Having settled in Surrey with my family in 2004, we started exploring the countryside, both in Surrey and further afield.
I now greatly enjoy country-walking and climbing hills and mountains. Those early walks fuelled my desire to preserve what I saw and felt, and making photographs of the land around me gave me great pleasure. By now, making photographs is a way of balancing life for me, it counteracts the hectic and stressful working week and has a very calming effect.
One of the most memorable moments for me was photographing the Northern Lights in Norway. I was with a group of photographers; it was freezing cold and obviously dark as it was almost midnight in late November 2012. When we started seeing the colours moving in the sky, we were all struck by the beauty of this natural phenomenon. Initially we were all silent, just taking it all in and in the end there were shouts of joy and excitement as nature’s display reached a climax. I’d love to go back and experience it again. It was awesome. I am not sure I managed to capture the whole beauty of it in my photographs, but I love them dearly as they bring back beautiful memories.
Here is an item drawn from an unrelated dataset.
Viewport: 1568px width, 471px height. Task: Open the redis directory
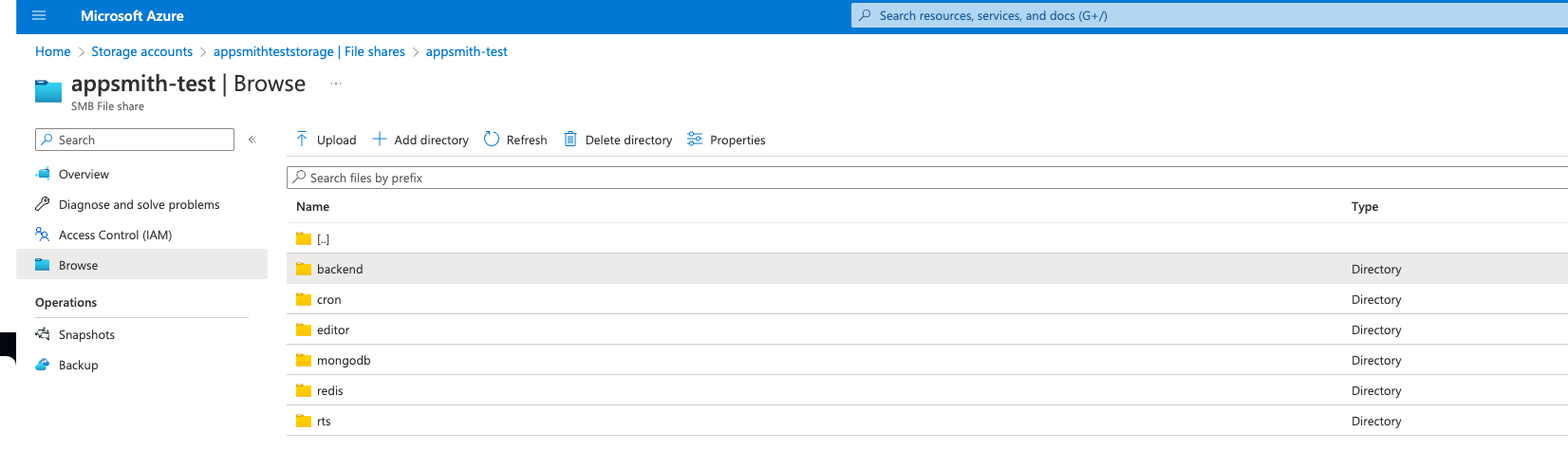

I love the work of many photographers and it is difficult to pick one as a favourite. I really like the work of many of my fellow contributors at the ‘Landscapes by Women’ group, such as Beata Moore, Vanda Ralevska and Sue Bishop. I often find images that explore smaller details in our surroundings more interesting than the grand landscapes, perhaps because they are more difficult to see and many of us would simply walk past them. I admire Charlie Waite’s work – his images often appear simple in composition but perhaps that is what makes them so appealing, and the story they tell is easy to grasp and enjoy.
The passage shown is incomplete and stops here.